Proving Peace Education Works

Development work is often volatile- we pour our hearts and souls into a program, and hope that our efforts will result in sustained impact. But even the most effective organization, complete with dedicated staff and deep community integration can find itself without sufficient funding and thereby paralyzed o continue their work.

As we’ve been labored over grant proposals aimed at securing funding for such continuance for our own impact, I’ve asked myself what the future will hold for the Insight Peace Education Project, and for myself as one of its staff. What could we do with 50k? 100k? 500k? What could we do, what do we want to do, and what would make for a quality continuation?

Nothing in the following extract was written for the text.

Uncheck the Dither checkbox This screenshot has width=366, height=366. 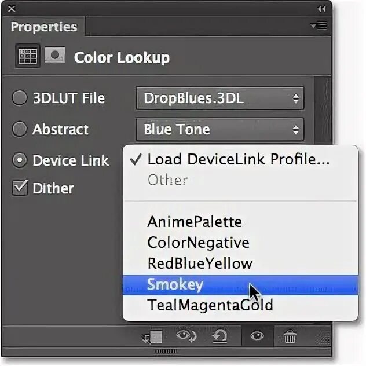pos(20,188)
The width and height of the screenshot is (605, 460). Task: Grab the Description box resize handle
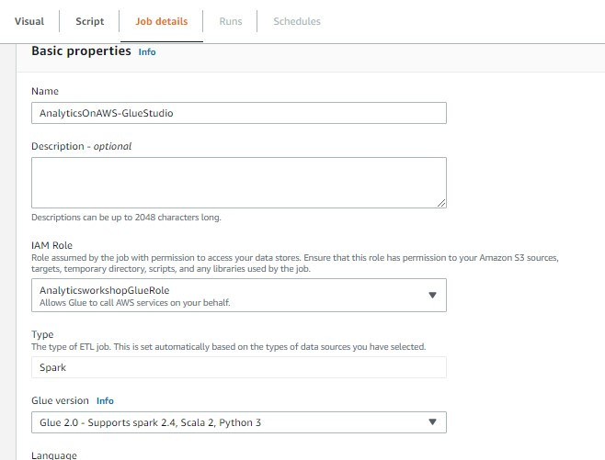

Beyond having ideas, the most important factor to ensuring a continued impact is having proof that the project is both affective and effective. While we’ve been following expert monitoring and evaluation protocols, I never expected to have any “evidence” that our materials worked within a mere few months.

When we recently sat down with our teachers for our monthly meeting, we were humbled to hear them report (unprompted, might I add) several significant changes that they’ve observed among their students since we began curriculum implementation. Female class participation has increased significantly. There is more order both inside the classroom and during break-times. Students have gained a sense of peer-enforced accountability. More students than ever before are making their way to the school libraries, requesting to take out books.

Could this all really be a result of our program? It’s both relieving and rejuvenating to know that our efforts have led to visible positive change. It’s rare to see the impact of one’s work so quickly, and these changes support the core beliefs behind our project- that children are malleable, and that through youth education we can positively affect the future.